> _Records for this exercise_:
Content starts
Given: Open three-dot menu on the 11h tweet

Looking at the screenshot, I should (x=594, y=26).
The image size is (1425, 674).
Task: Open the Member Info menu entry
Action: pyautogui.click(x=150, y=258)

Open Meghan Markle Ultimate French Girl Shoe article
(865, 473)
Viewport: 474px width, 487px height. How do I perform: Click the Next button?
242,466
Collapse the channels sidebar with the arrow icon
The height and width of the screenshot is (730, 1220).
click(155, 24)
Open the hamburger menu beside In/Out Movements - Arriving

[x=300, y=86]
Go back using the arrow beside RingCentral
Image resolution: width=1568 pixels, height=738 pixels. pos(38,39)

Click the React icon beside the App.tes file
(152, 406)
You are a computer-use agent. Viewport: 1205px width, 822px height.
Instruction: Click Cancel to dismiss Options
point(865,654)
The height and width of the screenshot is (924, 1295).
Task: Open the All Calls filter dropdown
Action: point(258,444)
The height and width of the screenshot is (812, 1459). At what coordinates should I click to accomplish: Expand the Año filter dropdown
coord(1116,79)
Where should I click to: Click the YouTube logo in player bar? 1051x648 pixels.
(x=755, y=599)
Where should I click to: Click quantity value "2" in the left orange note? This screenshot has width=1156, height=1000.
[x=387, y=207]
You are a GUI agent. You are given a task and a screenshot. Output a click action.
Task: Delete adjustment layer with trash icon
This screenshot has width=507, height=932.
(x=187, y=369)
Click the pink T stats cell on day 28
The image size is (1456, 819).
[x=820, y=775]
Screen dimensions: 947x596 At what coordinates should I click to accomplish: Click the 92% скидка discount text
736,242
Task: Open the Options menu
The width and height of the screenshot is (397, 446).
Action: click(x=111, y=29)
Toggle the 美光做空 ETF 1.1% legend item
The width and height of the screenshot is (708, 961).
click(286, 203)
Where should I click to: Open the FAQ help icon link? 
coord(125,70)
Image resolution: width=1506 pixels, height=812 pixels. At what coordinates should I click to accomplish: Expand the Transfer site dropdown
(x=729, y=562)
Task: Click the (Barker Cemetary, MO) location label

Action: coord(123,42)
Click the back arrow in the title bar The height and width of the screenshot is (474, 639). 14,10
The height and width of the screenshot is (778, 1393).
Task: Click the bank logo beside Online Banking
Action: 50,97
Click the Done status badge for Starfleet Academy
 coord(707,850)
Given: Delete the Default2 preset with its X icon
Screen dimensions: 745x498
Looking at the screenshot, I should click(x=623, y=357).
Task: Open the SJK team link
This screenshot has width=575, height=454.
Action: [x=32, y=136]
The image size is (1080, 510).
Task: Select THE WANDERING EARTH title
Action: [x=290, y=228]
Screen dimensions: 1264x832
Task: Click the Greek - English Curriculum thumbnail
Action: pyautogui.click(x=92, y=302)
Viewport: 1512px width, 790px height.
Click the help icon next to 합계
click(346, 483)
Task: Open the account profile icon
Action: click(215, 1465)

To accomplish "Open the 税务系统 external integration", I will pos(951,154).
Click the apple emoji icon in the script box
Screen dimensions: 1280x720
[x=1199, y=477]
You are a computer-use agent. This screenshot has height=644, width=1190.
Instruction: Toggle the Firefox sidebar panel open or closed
Content ends
Within the entries, find all lines that contain "Toggle" and copy each one.

> _Exercise result_:
Toggle the 美光做空 ETF 1.1% legend item
Instruction: Toggle the Firefox sidebar panel open or closed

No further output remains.